**Given request**
Please reproduce every one of the rows below word for word, leaving the pictures out.
— START OF Extracted data —
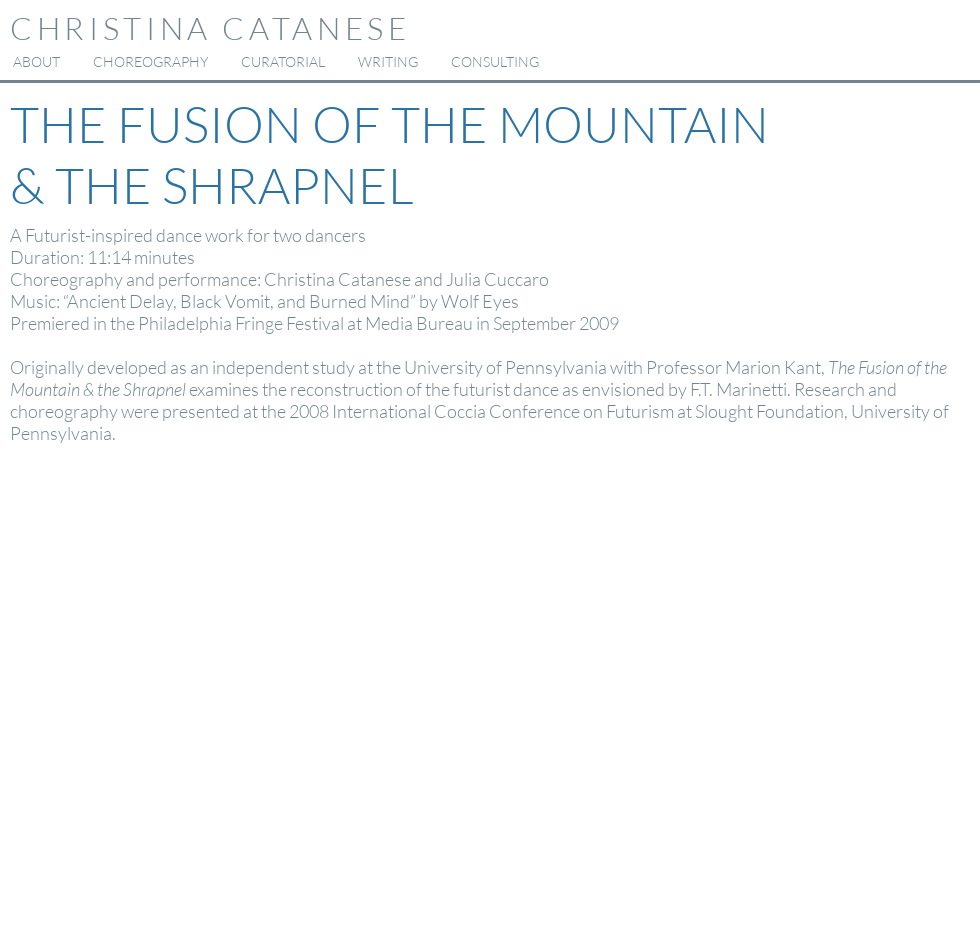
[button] (150, 62)
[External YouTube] (495, 690)
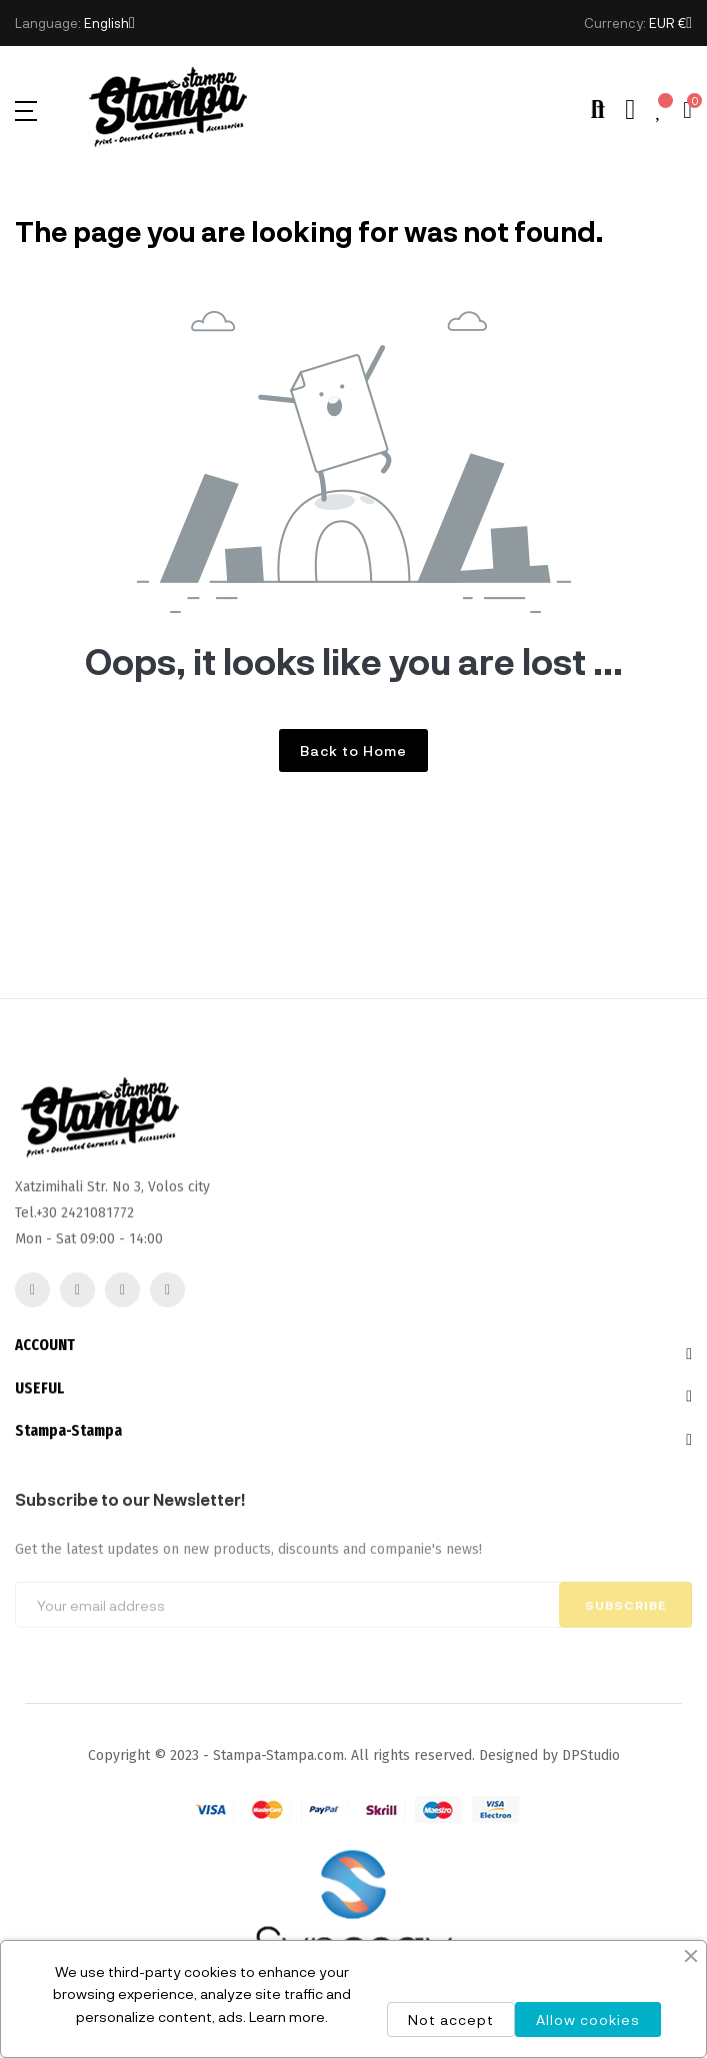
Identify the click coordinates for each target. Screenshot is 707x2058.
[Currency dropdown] (670, 23)
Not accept (451, 2019)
— END OF Extracted data —
**Answer to the task**
[button] (150, 62)
[External YouTube] (495, 690)
Identify the click coordinates for each target. Screenshot is 707x2058.
[Currency dropdown] (670, 23)
Not accept (451, 2019)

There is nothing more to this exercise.